• _SET PROBLEM_: Rescale the data below by reproducing every line in full, multiplying each coordinate given as an answer by 1.35 and rounding to the nearest whole number, with halves rounded up. Leave the pictures out of your reply.

• _Word and item position data_:
'''

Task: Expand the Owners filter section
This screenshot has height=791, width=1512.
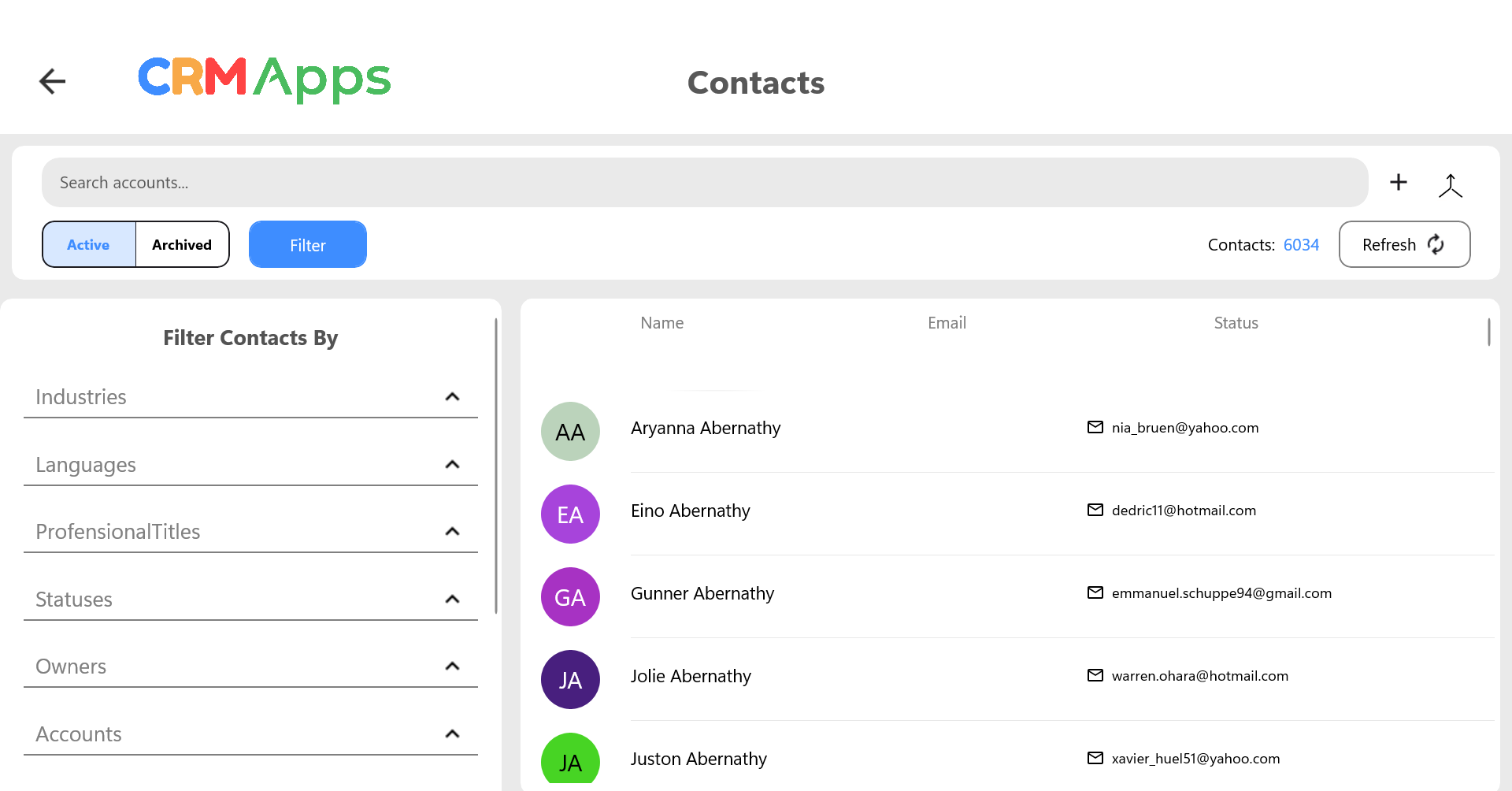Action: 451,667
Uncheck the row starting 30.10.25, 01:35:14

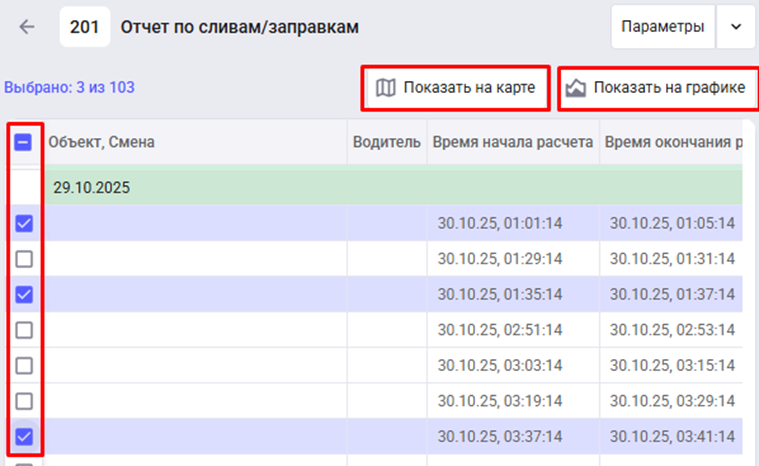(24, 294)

'''

• _EXERCISE SOLUTION_:
Task: Expand the Owners filter section
This screenshot has height=791, width=1512.
Action: 609,900
Uncheck the row starting 30.10.25, 01:35:14

(32, 397)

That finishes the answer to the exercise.